Click-target data:
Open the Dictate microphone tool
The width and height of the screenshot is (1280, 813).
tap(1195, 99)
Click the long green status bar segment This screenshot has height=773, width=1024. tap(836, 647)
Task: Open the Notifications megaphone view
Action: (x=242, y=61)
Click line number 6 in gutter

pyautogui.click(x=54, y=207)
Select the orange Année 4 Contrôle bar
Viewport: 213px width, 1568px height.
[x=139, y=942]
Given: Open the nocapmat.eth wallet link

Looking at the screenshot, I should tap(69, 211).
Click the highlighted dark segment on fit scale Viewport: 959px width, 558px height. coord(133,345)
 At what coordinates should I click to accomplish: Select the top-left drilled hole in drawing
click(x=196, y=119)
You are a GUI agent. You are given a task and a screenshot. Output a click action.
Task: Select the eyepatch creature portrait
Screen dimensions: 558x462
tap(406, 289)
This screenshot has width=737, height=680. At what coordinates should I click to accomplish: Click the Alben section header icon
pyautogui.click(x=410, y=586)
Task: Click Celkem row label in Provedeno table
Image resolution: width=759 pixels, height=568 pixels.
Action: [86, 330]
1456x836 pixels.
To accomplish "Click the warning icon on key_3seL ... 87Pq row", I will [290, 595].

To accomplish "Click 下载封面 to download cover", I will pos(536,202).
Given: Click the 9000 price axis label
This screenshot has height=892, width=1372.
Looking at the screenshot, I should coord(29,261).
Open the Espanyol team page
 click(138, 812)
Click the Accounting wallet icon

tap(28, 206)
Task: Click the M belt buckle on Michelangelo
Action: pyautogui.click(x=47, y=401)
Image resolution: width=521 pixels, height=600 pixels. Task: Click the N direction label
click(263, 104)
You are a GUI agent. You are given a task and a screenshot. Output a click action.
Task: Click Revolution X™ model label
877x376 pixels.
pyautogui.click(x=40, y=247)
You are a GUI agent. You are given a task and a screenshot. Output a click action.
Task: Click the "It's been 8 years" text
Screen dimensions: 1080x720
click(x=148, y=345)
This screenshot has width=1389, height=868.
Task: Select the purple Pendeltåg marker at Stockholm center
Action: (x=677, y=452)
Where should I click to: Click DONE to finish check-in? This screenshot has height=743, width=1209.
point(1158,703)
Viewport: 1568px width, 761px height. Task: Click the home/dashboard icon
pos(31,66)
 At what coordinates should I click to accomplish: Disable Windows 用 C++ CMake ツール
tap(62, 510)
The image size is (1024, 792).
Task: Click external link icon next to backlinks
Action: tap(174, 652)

**What this task involves**
Print every one of the rows above again, copying each line without any change.

**Written reply**
Open the Dictate microphone tool
The width and height of the screenshot is (1280, 813).
tap(1195, 99)
Click the long green status bar segment This screenshot has height=773, width=1024. tap(836, 647)
Task: Open the Notifications megaphone view
Action: (x=242, y=61)
Click line number 6 in gutter

pyautogui.click(x=54, y=207)
Select the orange Année 4 Contrôle bar
Viewport: 213px width, 1568px height.
[x=139, y=942]
Given: Open the nocapmat.eth wallet link

Looking at the screenshot, I should tap(69, 211).
Click the highlighted dark segment on fit scale Viewport: 959px width, 558px height. coord(133,345)
 At what coordinates should I click to accomplish: Select the top-left drilled hole in drawing
click(x=196, y=119)
You are a GUI agent. You are given a task and a screenshot. Output a click action.
Task: Select the eyepatch creature portrait
Screen dimensions: 558x462
tap(406, 289)
This screenshot has width=737, height=680. At what coordinates should I click to accomplish: Click the Alben section header icon
pyautogui.click(x=410, y=586)
Task: Click Celkem row label in Provedeno table
Image resolution: width=759 pixels, height=568 pixels.
Action: [86, 330]
1456x836 pixels.
To accomplish "Click the warning icon on key_3seL ... 87Pq row", I will [290, 595].

To accomplish "Click 下载封面 to download cover", I will pos(536,202).
Given: Click the 9000 price axis label
This screenshot has height=892, width=1372.
Looking at the screenshot, I should coord(29,261).
Open the Espanyol team page
 click(138, 812)
Click the Accounting wallet icon

tap(28, 206)
Task: Click the M belt buckle on Michelangelo
Action: pyautogui.click(x=47, y=401)
Image resolution: width=521 pixels, height=600 pixels. Task: Click the N direction label
click(263, 104)
You are a GUI agent. You are given a task and a screenshot. Output a click action.
Task: Click Revolution X™ model label
877x376 pixels.
pyautogui.click(x=40, y=247)
You are a GUI agent. You are given a task and a screenshot. Output a click action.
Task: Click the "It's been 8 years" text
Screen dimensions: 1080x720
click(x=148, y=345)
This screenshot has width=1389, height=868.
Task: Select the purple Pendeltåg marker at Stockholm center
Action: (x=677, y=452)
Where should I click to: Click DONE to finish check-in? This screenshot has height=743, width=1209.
point(1158,703)
Viewport: 1568px width, 761px height. Task: Click the home/dashboard icon
pos(31,66)
 At what coordinates should I click to accomplish: Disable Windows 用 C++ CMake ツール
tap(62, 510)
The image size is (1024, 792).
Task: Click external link icon next to backlinks
Action: tap(174, 652)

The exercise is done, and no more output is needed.